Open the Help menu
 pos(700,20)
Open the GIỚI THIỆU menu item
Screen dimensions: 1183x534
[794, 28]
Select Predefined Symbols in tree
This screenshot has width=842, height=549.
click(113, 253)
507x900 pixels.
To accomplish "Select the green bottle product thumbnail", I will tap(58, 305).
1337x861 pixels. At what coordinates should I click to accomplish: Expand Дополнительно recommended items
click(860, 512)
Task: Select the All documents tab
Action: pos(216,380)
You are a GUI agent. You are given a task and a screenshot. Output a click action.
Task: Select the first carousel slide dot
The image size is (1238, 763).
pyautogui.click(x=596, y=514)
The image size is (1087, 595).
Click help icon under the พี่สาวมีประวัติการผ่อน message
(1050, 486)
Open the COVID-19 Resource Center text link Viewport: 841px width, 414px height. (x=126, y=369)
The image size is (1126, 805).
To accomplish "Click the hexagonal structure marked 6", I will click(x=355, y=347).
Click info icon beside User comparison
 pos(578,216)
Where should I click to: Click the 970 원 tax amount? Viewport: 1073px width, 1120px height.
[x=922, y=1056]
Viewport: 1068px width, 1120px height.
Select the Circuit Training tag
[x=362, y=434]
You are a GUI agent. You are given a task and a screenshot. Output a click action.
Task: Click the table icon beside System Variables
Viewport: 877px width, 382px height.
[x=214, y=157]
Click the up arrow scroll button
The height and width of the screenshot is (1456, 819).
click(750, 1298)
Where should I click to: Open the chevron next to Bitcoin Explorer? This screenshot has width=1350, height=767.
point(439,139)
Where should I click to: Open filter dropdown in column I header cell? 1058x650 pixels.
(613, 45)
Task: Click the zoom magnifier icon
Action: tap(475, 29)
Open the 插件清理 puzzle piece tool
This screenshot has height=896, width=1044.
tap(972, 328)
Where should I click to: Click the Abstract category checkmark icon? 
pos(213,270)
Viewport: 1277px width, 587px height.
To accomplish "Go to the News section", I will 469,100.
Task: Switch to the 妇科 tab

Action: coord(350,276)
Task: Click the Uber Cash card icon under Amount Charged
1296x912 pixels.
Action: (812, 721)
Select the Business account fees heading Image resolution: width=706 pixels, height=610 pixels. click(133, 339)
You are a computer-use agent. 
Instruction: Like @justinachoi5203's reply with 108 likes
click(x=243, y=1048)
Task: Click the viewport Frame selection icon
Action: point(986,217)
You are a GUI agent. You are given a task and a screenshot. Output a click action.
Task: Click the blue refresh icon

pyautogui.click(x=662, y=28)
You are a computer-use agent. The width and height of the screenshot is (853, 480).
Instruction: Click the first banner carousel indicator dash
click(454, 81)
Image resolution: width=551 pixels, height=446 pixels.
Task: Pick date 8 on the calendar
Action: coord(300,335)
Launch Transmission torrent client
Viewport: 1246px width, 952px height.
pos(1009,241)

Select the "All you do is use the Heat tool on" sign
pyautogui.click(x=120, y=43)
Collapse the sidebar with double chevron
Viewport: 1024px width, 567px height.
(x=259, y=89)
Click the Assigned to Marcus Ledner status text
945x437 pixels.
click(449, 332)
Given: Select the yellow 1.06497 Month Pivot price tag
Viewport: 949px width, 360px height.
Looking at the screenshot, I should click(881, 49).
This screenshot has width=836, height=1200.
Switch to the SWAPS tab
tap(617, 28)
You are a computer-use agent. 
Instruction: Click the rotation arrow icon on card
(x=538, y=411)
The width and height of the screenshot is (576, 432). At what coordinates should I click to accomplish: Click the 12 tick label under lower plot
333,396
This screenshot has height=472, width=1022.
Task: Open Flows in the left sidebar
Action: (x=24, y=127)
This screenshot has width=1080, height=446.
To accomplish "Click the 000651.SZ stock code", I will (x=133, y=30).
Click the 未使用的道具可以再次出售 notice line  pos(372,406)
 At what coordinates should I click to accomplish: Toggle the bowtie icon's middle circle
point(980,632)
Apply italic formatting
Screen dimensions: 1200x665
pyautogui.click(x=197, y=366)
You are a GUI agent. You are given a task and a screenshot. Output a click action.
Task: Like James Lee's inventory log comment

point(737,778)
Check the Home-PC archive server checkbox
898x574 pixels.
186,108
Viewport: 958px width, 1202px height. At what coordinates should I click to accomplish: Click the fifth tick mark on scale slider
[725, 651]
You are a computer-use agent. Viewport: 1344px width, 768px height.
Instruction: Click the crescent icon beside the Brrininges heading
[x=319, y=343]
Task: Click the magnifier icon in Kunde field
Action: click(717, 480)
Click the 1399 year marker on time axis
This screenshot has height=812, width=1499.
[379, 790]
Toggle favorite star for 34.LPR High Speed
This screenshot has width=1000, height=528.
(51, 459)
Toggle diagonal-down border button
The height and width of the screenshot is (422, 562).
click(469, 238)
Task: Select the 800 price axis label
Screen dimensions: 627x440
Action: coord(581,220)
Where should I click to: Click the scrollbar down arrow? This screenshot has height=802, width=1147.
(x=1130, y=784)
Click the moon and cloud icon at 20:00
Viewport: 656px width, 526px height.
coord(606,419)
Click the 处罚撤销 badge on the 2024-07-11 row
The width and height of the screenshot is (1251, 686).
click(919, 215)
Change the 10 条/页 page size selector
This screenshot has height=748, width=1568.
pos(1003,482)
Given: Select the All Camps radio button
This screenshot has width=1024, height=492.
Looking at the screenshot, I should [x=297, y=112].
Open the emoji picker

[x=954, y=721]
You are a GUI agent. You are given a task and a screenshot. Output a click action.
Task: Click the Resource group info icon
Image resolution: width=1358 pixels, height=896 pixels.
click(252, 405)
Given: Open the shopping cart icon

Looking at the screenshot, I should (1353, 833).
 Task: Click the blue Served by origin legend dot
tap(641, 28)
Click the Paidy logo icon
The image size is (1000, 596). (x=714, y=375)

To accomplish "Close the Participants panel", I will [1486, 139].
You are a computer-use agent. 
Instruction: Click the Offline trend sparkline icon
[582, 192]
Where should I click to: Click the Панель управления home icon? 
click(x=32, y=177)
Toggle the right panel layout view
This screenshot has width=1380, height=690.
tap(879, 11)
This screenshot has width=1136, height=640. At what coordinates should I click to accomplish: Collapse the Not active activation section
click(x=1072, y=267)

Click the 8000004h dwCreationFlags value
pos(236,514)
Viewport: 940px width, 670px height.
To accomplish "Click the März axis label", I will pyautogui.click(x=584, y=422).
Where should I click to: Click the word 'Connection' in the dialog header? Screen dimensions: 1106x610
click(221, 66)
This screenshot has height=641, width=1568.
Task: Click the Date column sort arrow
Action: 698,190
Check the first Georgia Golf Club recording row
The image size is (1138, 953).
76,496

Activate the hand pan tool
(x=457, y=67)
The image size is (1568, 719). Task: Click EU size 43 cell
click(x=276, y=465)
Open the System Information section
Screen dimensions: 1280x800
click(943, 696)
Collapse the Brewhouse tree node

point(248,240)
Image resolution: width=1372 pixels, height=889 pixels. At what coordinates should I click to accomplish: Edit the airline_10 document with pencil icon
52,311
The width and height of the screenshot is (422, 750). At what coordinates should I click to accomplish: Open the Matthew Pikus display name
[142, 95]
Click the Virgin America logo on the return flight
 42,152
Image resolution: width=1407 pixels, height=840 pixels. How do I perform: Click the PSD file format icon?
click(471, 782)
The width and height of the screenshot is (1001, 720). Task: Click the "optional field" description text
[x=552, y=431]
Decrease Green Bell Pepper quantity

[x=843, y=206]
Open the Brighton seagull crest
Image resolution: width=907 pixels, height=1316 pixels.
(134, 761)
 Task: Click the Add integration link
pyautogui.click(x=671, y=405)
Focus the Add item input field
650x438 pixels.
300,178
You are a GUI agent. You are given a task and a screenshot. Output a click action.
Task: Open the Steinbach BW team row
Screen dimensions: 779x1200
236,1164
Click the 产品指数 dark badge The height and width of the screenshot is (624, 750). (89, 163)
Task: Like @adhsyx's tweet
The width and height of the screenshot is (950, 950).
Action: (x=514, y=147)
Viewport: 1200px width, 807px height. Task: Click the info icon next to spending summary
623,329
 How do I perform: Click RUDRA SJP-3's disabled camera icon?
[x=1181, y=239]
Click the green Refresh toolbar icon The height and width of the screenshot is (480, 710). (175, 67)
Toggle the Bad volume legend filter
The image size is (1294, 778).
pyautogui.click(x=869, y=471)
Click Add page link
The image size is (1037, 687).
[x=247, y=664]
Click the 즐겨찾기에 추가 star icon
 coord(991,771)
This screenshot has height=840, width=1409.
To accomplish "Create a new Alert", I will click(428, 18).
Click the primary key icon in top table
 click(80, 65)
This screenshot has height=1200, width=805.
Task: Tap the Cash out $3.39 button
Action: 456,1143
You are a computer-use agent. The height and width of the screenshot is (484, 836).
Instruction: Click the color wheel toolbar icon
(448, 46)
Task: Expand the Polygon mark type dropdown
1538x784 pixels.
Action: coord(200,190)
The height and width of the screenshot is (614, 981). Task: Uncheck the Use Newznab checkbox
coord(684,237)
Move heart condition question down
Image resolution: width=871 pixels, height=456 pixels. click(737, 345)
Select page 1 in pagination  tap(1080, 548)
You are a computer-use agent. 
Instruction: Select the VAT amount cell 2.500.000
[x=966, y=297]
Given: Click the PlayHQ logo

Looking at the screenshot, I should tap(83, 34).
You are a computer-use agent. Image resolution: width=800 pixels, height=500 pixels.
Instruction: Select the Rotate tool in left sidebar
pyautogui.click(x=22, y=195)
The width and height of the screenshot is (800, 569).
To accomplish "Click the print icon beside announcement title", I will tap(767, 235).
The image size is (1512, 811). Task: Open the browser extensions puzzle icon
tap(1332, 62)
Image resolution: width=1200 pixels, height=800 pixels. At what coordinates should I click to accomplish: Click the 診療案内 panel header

WORK TASK:
Return the number of lines in the data above that include the word "price", and nothing else.

THE COMPLETED TASK:
2